When Ruth set that record (1927) a ball which hit fair territory in the outfield and then bounced into the stands was recorded as a home run. The precise number of such home runs which Ruth hit that year never was recorded officially. And rightly so. According to the official ruling such a hit was a home run, not a ground rule double as it is now.

But, if I follow Mr. Lane correctly, any record established under "easy conditions" should be qualified with a footnote. This is nonsense. Suppose one of Cleveland's hurlers pitched a no-hitter against the Yankees on a day when all their regulars were sidelined with injuries? Would Mr. Lane then "qualify" the no-hitter with a "footnote" because it was pitched under "easy conditions"?

He'd fume to the gills at such a suggestion.
New York City

?Many baseball buffs have long been bothered by the possibility that some of the record-setting 60 homers hit by Ruth in 1927 might have bounced into the bleachers from the outfield—a hit now good for only two bases. Recently, however, evidence from two top experts indicates that purists can put away their doubts, that home runs hit by the Babe flew all the way. For instance, Baseball Statistician Seymour Siwoff, editor of the Little Red Book of Big League Baseball: "I have searched the newspaper files and studied the reports of the 1927 games and nowhere do I find a bounce-in homer attributed to Ruth." Corroborating Siwoff's findings is the testimony of Sportswriter Arthur Mann, who covered the 1927 Yankee games for the Evening World. Writes Mann: "I cannot recall any of Ruth's 60 home runs bouncing in from the playing field. What is more important, my scorebook shows none." But Mann's scorebook does indeed show a number of bounce-in homers hit by others, including one by Ruth's teammate, Lou Gehrig.—ED.

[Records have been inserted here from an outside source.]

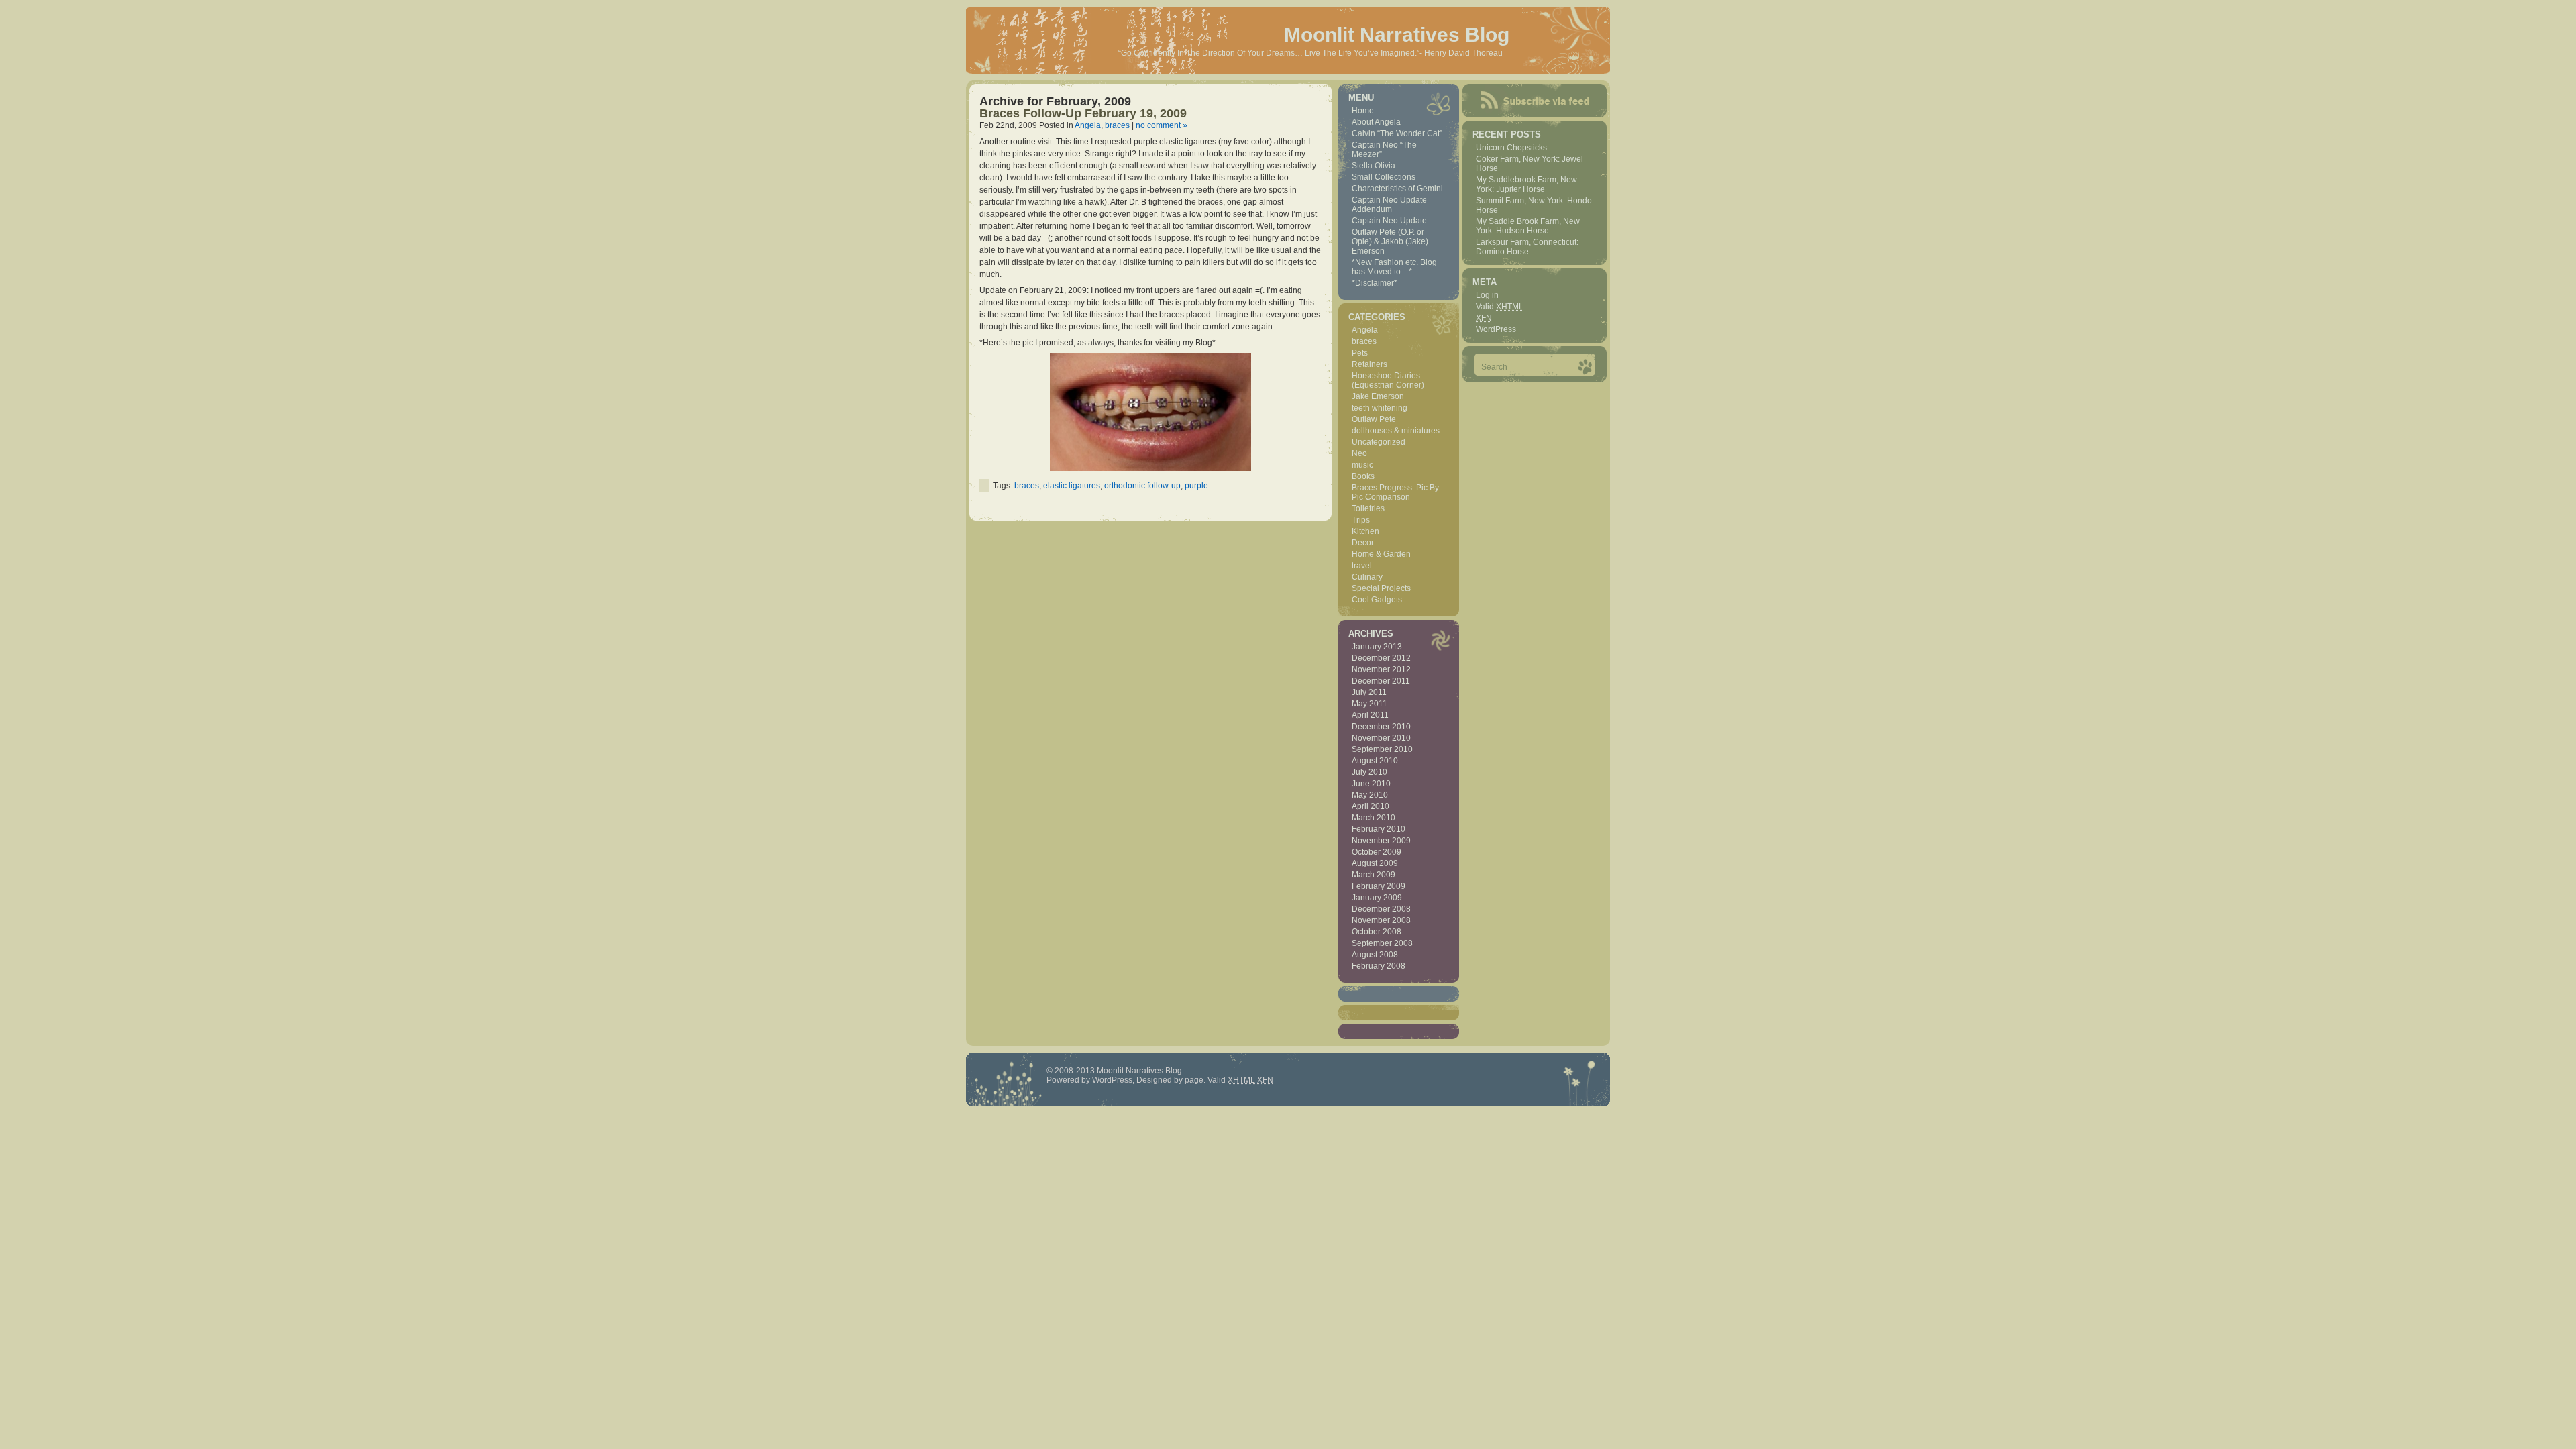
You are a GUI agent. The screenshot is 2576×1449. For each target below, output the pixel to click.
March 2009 (1373, 874)
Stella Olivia (1373, 165)
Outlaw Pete (1374, 419)
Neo (1359, 453)
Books (1363, 476)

Reader Justus (19TH HOLE, June 2) may be interested to know that Track & Field News will lead a tour to the Rome Olympics, just as we have to the past two Olympics. Mr. Justus is invited to join the more than 200 track and field fans who have accompanied our group to great international meetings since 1952. And while planning for the 1960 Olympics is going ahead at full speed we have three groups going to Europe this summer—for the British Empire Games in Cardiff, Wales; for the European Athletic Championships in Stockholm; and for the U.S.A. vs. U.S.S.R. meet in Moscow.
Publisher Track & Field News
Los Altos, Calif.

As it is not often that we have the pleasure of welcoming an American rider to the Tourist Motor Cycle Races in the Isle of Man (SCOREBOARD, June 16), it is hoped that this photograph of John Marcotte of California will prove of interest. The Bishop of Sodor and Man provides an interesting background.

For a newcomer, Marcotte performed admirably and, after averaging over 77 mph in the junior Tourist Trophy event, he rode the same machine in the senior event and increased his average to 83 mph. For his performance, he was awarded a bronze replica of the main trophy.

Motorcycle racing enjoys a very high standing on this side of the Atlantic and attracts many thousands of spectators. It is to be hoped that on future occasions it will be possible for additional riders from the U.S. to compete and they are assured of a tremendous welcome.